Records for processing:
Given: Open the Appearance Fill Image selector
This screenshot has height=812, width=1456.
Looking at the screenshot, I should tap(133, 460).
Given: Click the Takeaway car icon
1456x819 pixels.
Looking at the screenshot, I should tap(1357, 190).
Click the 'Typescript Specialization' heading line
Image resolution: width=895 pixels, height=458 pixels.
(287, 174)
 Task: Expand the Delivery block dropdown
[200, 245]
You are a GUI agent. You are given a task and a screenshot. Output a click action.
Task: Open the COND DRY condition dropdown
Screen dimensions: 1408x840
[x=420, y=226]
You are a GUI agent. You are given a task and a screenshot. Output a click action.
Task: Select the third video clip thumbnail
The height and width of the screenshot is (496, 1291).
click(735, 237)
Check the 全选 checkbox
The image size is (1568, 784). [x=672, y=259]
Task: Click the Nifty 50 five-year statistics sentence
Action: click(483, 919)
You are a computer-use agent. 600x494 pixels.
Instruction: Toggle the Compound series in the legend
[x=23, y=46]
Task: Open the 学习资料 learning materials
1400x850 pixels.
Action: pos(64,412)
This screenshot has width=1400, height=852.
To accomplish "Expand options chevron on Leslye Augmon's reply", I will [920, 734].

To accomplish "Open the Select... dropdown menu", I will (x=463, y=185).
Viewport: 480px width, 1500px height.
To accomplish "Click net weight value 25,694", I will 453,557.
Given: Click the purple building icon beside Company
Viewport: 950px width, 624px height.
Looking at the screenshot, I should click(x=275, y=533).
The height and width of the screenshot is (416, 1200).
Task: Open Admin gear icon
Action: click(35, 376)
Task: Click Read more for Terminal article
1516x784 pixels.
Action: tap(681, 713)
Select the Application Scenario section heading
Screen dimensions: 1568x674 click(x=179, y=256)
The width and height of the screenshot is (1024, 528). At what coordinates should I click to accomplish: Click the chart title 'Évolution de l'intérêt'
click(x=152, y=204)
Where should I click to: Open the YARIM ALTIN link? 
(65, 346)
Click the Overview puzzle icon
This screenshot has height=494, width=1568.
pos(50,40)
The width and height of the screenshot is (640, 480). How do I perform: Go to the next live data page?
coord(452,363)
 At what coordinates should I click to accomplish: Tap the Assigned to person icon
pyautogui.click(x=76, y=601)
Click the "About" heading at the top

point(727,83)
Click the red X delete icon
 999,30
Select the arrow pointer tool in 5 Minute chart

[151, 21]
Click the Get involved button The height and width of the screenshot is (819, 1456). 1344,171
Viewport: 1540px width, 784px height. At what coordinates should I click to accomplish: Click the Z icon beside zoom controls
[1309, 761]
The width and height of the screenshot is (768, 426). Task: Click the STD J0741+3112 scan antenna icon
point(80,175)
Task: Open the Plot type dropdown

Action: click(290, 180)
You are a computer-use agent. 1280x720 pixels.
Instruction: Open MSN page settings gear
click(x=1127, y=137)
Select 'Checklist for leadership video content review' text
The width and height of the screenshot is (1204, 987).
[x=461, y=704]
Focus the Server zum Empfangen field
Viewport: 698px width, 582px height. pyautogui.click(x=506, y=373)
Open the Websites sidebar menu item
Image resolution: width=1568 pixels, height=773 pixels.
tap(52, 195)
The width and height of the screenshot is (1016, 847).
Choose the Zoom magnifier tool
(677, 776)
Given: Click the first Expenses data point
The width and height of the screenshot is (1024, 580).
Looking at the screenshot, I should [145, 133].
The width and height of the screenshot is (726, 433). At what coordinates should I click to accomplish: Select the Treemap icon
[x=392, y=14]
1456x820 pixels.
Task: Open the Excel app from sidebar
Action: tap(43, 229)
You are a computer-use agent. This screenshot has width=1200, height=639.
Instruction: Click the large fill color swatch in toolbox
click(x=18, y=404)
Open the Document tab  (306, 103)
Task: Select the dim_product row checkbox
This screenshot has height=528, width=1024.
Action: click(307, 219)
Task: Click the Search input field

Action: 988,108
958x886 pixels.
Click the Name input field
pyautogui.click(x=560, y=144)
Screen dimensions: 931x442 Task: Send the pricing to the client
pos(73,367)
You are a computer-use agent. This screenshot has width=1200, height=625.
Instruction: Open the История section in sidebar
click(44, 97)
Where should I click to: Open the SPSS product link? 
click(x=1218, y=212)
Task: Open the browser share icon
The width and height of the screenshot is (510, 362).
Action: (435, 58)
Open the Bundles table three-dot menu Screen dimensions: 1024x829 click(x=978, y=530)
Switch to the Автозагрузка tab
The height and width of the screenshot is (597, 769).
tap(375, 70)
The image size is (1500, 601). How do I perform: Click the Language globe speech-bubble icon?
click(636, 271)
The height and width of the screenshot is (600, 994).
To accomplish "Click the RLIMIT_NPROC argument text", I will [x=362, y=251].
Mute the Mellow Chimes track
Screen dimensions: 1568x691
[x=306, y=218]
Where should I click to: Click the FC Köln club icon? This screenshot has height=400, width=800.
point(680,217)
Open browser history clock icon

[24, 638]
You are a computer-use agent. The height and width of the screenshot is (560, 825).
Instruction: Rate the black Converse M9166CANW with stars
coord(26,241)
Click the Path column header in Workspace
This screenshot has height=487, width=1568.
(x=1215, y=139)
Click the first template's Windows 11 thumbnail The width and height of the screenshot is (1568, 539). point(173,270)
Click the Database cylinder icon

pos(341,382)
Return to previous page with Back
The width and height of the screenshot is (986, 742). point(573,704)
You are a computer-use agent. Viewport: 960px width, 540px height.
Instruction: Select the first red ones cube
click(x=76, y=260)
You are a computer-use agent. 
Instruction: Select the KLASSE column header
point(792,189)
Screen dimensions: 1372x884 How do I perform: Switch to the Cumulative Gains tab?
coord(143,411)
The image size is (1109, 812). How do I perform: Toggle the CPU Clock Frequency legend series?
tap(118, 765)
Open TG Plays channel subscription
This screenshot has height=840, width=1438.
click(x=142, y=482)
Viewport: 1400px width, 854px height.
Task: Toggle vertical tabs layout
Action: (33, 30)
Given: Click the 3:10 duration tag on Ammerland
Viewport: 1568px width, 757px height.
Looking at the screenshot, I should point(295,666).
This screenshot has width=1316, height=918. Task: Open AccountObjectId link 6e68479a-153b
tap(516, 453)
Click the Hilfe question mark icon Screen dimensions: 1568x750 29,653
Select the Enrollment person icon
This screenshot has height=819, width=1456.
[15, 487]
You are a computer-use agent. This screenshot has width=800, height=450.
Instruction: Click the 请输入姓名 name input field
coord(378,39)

Task to carry out:
Format all of the lines above as a JSON list of strings, with one string per line and the blank lines left out.

Right answer:
[
  "Given: Open the Appearance Fill Image selector",
  "This screenshot has height=812, width=1456.",
  "Looking at the screenshot, I should tap(133, 460).",
  "Given: Click the Takeaway car icon",
  "1456x819 pixels.",
  "Looking at the screenshot, I should tap(1357, 190).",
  "Click the 'Typescript Specialization' heading line",
  "Image resolution: width=895 pixels, height=458 pixels.",
  "(287, 174)",
  " Task: Expand the Delivery block dropdown",
  "[200, 245]",
  "You are a GUI agent. You are given a task and a screenshot. Output a click action.",
  "Task: Open the COND DRY condition dropdown",
  "Screen dimensions: 1408x840",
  "[x=420, y=226]",
  "You are a GUI agent. You are given a task and a screenshot. Output a click action.",
  "Task: Select the third video clip thumbnail",
  "The height and width of the screenshot is (496, 1291).",
  "click(735, 237)",
  "Check the 全选 checkbox",
  "The image size is (1568, 784). [x=672, y=259]",
  "Task: Click the Nifty 50 five-year statistics sentence",
  "Action: click(483, 919)",
  "You are a computer-use agent. 600x494 pixels.",
  "Instruction: Toggle the Compound series in the legend",
  "[x=23, y=46]",
  "Task: Open the 学习资料 learning materials",
  "1400x850 pixels.",
  "Action: pos(64,412)",
  "This screenshot has width=1400, height=852.",
  "To accomplish \"Expand options chevron on Leslye Augmon's reply\", I will [920, 734].",
  "To accomplish \"Open the Select... dropdown menu\", I will (x=463, y=185).",
  "Viewport: 480px width, 1500px height.",
  "To accomplish \"Click net weight value 25,694\", I will 453,557.",
  "Given: Click the purple building icon beside Company",
  "Viewport: 950px width, 624px height.",
  "Looking at the screenshot, I should click(x=275, y=533).",
  "The height and width of the screenshot is (416, 1200).",
  "Task: Open Admin gear icon",
  "Action: click(35, 376)",
  "Task: Click Read more for Terminal article",
  "1516x784 pixels.",
  "Action: tap(681, 713)",
  "Select the Application Scenario section heading",
  "Screen dimensions: 1568x674 click(x=179, y=256)",
  "The width and height of the screenshot is (1024, 528). At what coordinates should I click to accomplish: Click the chart title 'Évolution de l'intérêt'",
  "click(x=152, y=204)",
  "Where should I click to: Open the YARIM ALTIN link? ",
  "(65, 346)",
  "Click the Overview puzzle icon",
  "This screenshot has height=494, width=1568.",
  "pos(50,40)",
  "The width and height of the screenshot is (640, 480). How do I perform: Go to the next live data page?",
  "coord(452,363)",
  " At what coordinates should I click to accomplish: Tap the Assigned to person icon",
  "pyautogui.click(x=76, y=601)",
  "Click the \"About\" heading at the top",
  "point(727,83)",
  "Click the red X delete icon",
  " 999,30",
  "Select the arrow pointer tool in 5 Minute chart",
  "[151, 21]",
  "Click the Get involved button The height and width of the screenshot is (819, 1456). 1344,171",
  "Viewport: 1540px width, 784px height. At what coordinates should I click to accomplish: Click the Z icon beside zoom controls",
  "[1309, 761]",
  "The width and height of the screenshot is (768, 426). Task: Click the STD J0741+3112 scan antenna icon",
  "point(80,175)",
  "Task: Open the Plot type dropdown",
  "Action: click(290, 180)",
  "You are a computer-use agent. 1280x720 pixels.",
  "Instruction: Open MSN page settings gear",
  "click(x=1127, y=137)",
  "Select 'Checklist for leadership video content review' text",
  "The width and height of the screenshot is (1204, 987).",
  "[x=461, y=704]",
  "Focus the Server zum Empfangen field",
  "Viewport: 698px width, 582px height. pyautogui.click(x=506, y=373)",
  "Open the Websites sidebar menu item",
  "Image resolution: width=1568 pixels, height=773 pixels.",
  "tap(52, 195)",
  "The width and height of the screenshot is (1016, 847).",
  "Choose the Zoom magnifier tool",
  "(677, 776)",
  "Given: Click the first Expenses data point",
  "The width and height of the screenshot is (1024, 580).",
  "Looking at the screenshot, I should [145, 133].",
  "The width and height of the screenshot is (726, 433). At what coordinates should I click to accomplish: Select the Treemap icon",
  "[x=392, y=14]",
  "1456x820 pixels.",
  "Task: Open the Excel app from sidebar",
  "Action: tap(43, 229)",
  "You are a computer-use agent. This screenshot has width=1200, height=639.",
  "Instruction: Click the large fill color swatch in toolbox",
  "click(x=18, y=404)",
  "Open the Document tab  (306, 103)",
  "Task: Select the dim_product row checkbox",
  "This screenshot has height=528, width=1024.",
  "Action: click(307, 219)",
  "Task: Click the Search input field",
  "Action: 988,108",
  "958x886 pixels.",
  "Click the Name input field",
  "pyautogui.click(x=560, y=144)",
  "Screen dimensions: 931x442 Task: Send the pricing to the client",
  "pos(73,367)",
  "You are a computer-use agent. This screenshot has width=1200, height=625.",
  "Instruction: Open the История section in sidebar",
  "click(44, 97)",
  "Where should I click to: Open the SPSS product link? ",
  "click(x=1218, y=212)",
  "Task: Open the browser share icon",
  "The width and height of the screenshot is (510, 362).",
  "Action: (435, 58)",
  "Open the Bundles table three-dot menu Screen dimensions: 1024x829 click(x=978, y=530)",
  "Switch to the Автозагрузка tab",
  "The height and width of the screenshot is (597, 769).",
  "tap(375, 70)",
  "The image size is (1500, 601). How do I perform: Click the Language globe speech-bubble icon?",
  "click(636, 271)",
  "The height and width of the screenshot is (600, 994).",
  "To accomplish \"Click the RLIMIT_NPROC argument text\", I will [x=362, y=251].",
  "Mute the Mellow Chimes track",
  "Screen dimensions: 1568x691",
  "[x=306, y=218]",
  "Where should I click to: Click the FC Köln club icon? This screenshot has height=400, width=800.",
  "point(680,217)",
  "Open browser history clock icon",
  "[24, 638]",
  "You are a computer-use agent. The height and width of the screenshot is (560, 825).",
  "Instruction: Rate the black Converse M9166CANW with stars",
  "coord(26,241)",
  "Click the Path column header in Workspace",
  "This screenshot has height=487, width=1568.",
  "(x=1215, y=139)",
  "Click the first template's Windows 11 thumbnail The width and height of the screenshot is (1568, 539). point(173,270)",
  "Click the Database cylinder icon",
  "pos(341,382)",
  "Return to previous page with Back",
  "The width and height of the screenshot is (986, 742). point(573,704)",
  "You are a computer-use agent. Viewport: 960px width, 540px height.",
  "Instruction: Select the first red ones cube",
  "click(x=76, y=260)",
  "You are a computer-use agent. ",
  "Instruction: Select the KLASSE column header",
  "point(792,189)",
  "Screen dimensions: 1372x884 How do I perform: Switch to the Cumulative Gains tab?",
  "coord(143,411)",
  "The image size is (1109, 812). How do I perform: Toggle the CPU Clock Frequency legend series?",
  "tap(118, 765)",
  "Open TG Plays channel subscription",
  "This screenshot has height=840, width=1438.",
  "click(x=142, y=482)",
  "Viewport: 1400px width, 854px height.",
  "Task: Toggle vertical tabs layout",
  "Action: (33, 30)",
  "Given: Click the 3:10 duration tag on Ammerland",
  "Viewport: 1568px width, 757px height.",
  "Looking at the screenshot, I should point(295,666).",
  "This screenshot has width=1316, height=918. Task: Open AccountObjectId link 6e68479a-153b",
  "tap(516, 453)",
  "Click the Hilfe question mark icon Screen dimensions: 1568x750 29,653",
  "Select the Enrollment person icon",
  "This screenshot has height=819, width=1456.",
  "[15, 487]",
  "You are a computer-use agent. This screenshot has width=800, height=450.",
  "Instruction: Click the 请输入姓名 name input field",
  "coord(378,39)"
]